国立循環器病研究センター(国循)の西村邦宏 予防医学・疫学情報部長および白石公 教育推進部長、ならびにクロスエフェクト、ニプロ、ダイキン工業の4者は9月2日、N95相当の純国産医療用高性能マスクの共同開発を進めていることを明らかにした。
新型コロナウイルスの世界的な感染拡大により、医療現場で必要とされるN95マスクに代表される医療用高性能マスクの不足が世界的に続いており、日本でも市中の病院を中心に入手が難しい状況が続いており、N95マスクの再利用などを厚生労働省が例外的取り扱いとして連絡を発出するなどの事態となっている。
こうした状況を鑑み、今回、国循が中心となり、自施設病院のみならず国内の他の病院や海外でも広く活用できる医療用マスクを創出するべきと考えN95相当の医療用高性能マスクの独自開発を行うことを決めたという。
具体的な開発項目としては、以下の2点の特徴を踏まえたものとなるという。
- 柔軟性のある素材を使用するとともに日本人の標準的な顔面形状を元に形状を設計することで口元に密着可能で長時間の連続装着にも耐えうる
- フィルターカートリッジ部分を着脱交換可能とし、本体部分が繰り返し利用可能である
開発の分担は、国循が医療現場のニーズをもとにしたコンセプトを立案、および試作マスクの臨床現場での評価を、国循に設置されたオープンイノベーションラボにオフィスを構えるクロスエフェクトは、3Dプリンタベースの独自技術を活用したマスクの設計・改良・試作および金型の作成を、ダイキン工業はマスク向け高性能フィルターの開発、そしてニプロが最終製品として医療用高性能マスクの量産・販売をそれぞれ担っていくという。
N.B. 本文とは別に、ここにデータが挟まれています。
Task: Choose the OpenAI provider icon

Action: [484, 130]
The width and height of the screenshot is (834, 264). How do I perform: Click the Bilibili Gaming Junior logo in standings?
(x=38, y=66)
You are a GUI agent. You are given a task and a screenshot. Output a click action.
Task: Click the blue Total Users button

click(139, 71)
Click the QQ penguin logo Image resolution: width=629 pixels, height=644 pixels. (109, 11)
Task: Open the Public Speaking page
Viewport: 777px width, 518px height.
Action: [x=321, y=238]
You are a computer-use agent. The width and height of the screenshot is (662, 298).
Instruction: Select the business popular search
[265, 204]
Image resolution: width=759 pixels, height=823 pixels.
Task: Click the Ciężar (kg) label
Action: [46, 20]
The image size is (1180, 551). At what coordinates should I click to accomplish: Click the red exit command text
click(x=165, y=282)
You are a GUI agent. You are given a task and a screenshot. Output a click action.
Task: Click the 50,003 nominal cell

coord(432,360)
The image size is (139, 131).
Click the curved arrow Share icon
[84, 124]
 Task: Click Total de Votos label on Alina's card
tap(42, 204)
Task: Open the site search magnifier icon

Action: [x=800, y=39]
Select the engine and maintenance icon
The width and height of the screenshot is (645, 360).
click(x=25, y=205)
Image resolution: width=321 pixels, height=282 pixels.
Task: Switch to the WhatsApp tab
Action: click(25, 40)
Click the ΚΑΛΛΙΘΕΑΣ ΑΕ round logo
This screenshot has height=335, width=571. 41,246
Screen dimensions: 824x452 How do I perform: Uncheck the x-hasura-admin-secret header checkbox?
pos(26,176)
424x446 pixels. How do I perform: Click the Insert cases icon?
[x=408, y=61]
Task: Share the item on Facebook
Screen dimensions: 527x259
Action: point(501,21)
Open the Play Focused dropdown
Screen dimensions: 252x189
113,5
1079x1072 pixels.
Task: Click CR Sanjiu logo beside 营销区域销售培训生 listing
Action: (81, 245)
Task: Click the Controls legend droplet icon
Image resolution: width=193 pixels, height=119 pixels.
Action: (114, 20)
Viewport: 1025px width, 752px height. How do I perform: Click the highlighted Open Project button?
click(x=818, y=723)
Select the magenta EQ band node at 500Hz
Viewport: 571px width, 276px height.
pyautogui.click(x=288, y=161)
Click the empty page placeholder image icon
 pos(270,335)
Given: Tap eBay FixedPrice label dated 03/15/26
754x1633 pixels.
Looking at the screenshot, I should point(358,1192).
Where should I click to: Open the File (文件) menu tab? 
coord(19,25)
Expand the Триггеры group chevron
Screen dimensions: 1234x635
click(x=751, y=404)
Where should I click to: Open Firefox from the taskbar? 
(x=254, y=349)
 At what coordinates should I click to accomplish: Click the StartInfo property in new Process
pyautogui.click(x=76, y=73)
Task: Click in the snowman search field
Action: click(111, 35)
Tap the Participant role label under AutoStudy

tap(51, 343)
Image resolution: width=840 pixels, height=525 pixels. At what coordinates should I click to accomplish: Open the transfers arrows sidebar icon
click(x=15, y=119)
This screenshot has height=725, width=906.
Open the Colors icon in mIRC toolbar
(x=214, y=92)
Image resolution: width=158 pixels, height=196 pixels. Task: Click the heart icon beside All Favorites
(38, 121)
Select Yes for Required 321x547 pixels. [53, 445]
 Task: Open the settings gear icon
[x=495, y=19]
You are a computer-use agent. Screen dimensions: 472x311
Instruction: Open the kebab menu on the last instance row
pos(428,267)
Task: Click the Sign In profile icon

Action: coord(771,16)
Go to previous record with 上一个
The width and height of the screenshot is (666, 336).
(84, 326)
すでに試作マスクは製造済みで、N95マスクと同様に5μm以下の微細粒子を95%以上捕集することが可能なDS2規格に準拠した評価試験を実施し、N95マスクに相当する性能を示す結果を得たとのことで、将来的にはN95規格およびDS2規格の認証を目指すとしている。
なお、4者では、年内にも小量での国内における生産販売を開始したいとしている。